Two Wars Leave Unkind Cuts in Tropical Forests

May 2, 1997

From the air you can appreciate the vast scale of the Petn jungle - a sea of virgin rain forest stretching in all directions. North of the frontier town of Flores, the rolling green canopy continues uninterrupted deep into neighboring Mexico and Belize. There are no paved roads and only a handful of dirt tracks and villages interspersed between the overgrown ruins of Guatemala's ancient Mayan cities.

But moving south, more and more plumes of smoke rise above the jungle floor, a telltale sign that yet another poor peasant family has arrived in the Petn. Swaths of burned earth and ragged, eroded pastures are left in their wake, consuming the jungle at an alarming rate.

With thousands of Mayan Indians desperate for land arriving from the highlands every month, many fear that North America's largest rain forest may not survive the invasion.

"The Petn will turn to desert if it is deforested; it's a scientific fact," says Carlos Soza Manzanero, director of the Flores-based environmental group Pro-Petn. "The soil can't support highland-style agriculture and erodes away, but nobody can stop the newcomers."

Hundreds of thousands of uprooted Mayan peasants - many of them former guerrilla fighters - have been on the move since the end of Guatemala's 30-year civil war. Believing falsely that the peace settlement signed in December sanctions the seizure of uninhabited lands, many have come to the Petn, a sparsely populated wilderness that makes up a third of Guatemalan territory.

This remote northwestern area has seen its population increase 22-fold to 360,000 in the past 30 years. With the annual growth rate now estimated at 10 to 15 percent and growing, the population is expected to reach 500,000 by the end of the decade.

Arriving in the wilderness, newcomers typically clear the forest using slash-and-burn tactics. But the soils are so poor that the new fields are exhausted within a year or two, and the farmers move on to clear more land to feed their families.

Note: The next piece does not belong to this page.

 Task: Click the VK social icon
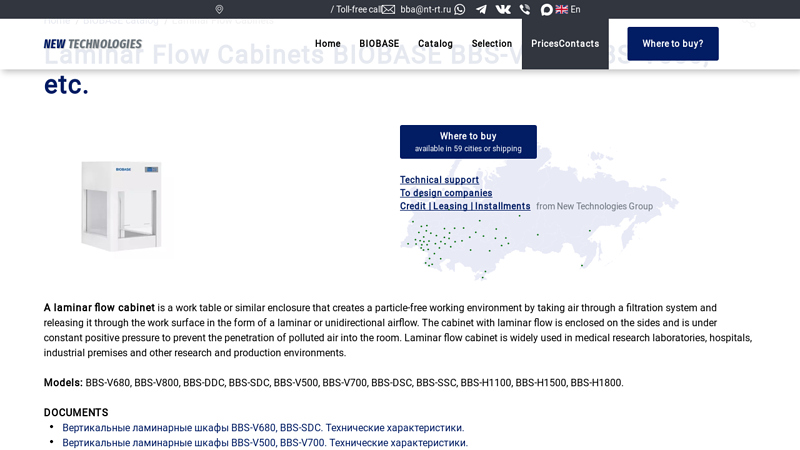(503, 9)
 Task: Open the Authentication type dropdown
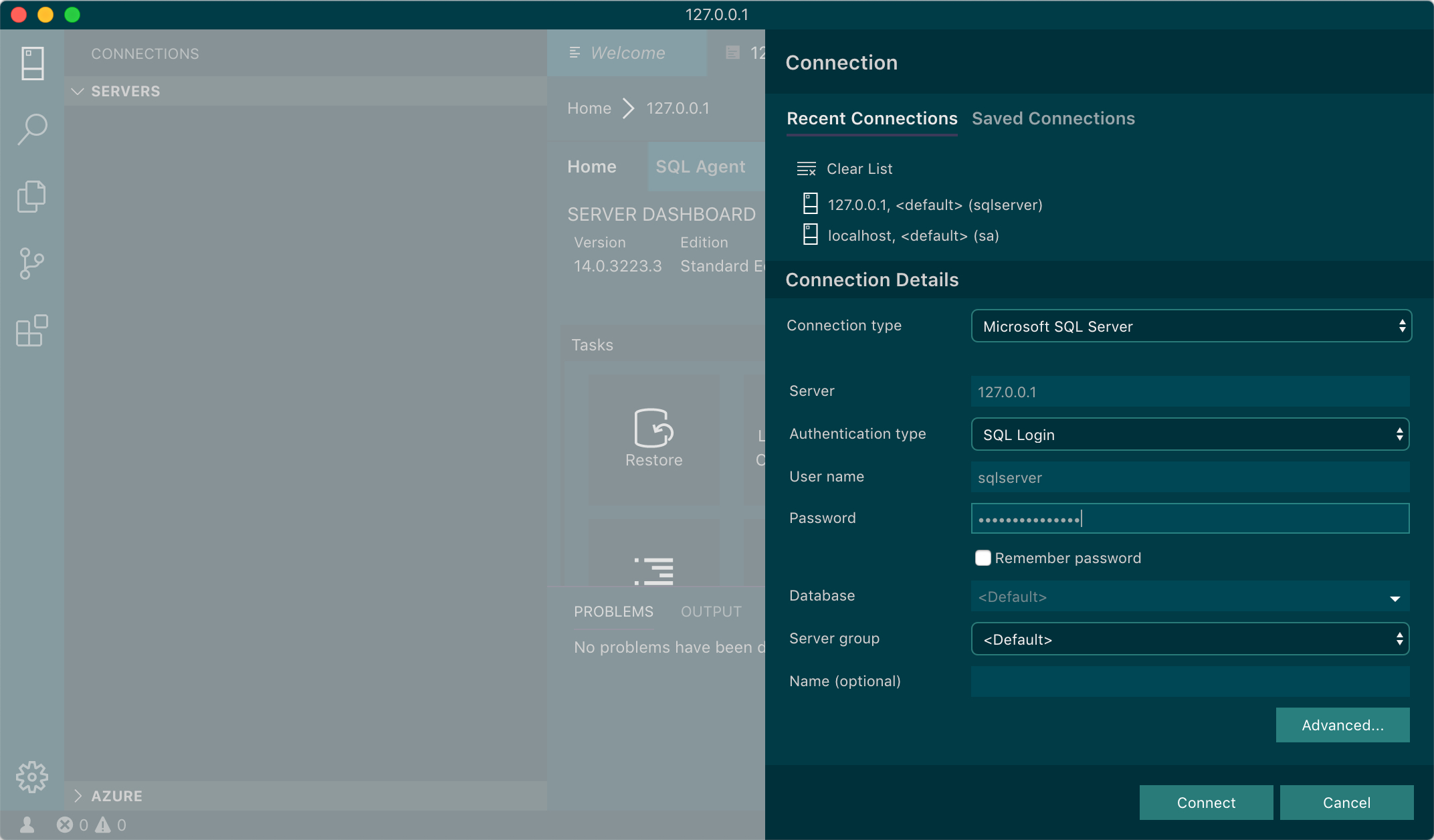coord(1191,435)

"The immigrants come from a culture of corn production, so they try to farm by clear-cutting just as they would in the highlands," says Hermogenes Roldan Morales, a Ministry of Agriculture and Forestry official working in Petn. "Of course these tactics don't work in tropical lowlands, with bad results for both farmers and the land." More than 40 percent of unprotected forests in the region have been "severely degraded" according to government estimates.

Even the 3.9 million acres of legally protected jungle that make up the Maya Biosphere Reserve are under threat. The government is avoiding confrontations with squatters in the reserve for fear of upsetting the peace process or donor nations. Some immigrants have reportedly cut farms inside national parks in the reserve that are designed to protect ancient Mayan structures, many of which have not been excavated.

In March, armed squatters in the reserve took 29 government officials hostage near the village of Laguna del Tigre when the officials tried to enforce a court order to move them from the protected lands. The officials were later released, but the squatters stayed.

"The peace process is misunderstood and mismanaged in this region," says Pro-Petn's Mr. Soza. "Only international pressure and assistance can protect the reserve. If it is left as an internal matter, there will only be chunks of jungle left."

The government's hand is very weak in Petn. With few roads, phone lines, or settlements, authorities have difficulty policing the frontiers.

Diplomatic sources in the capital say the Petn has become a major transshipment route for US-bound narcotics and illegal immigrants.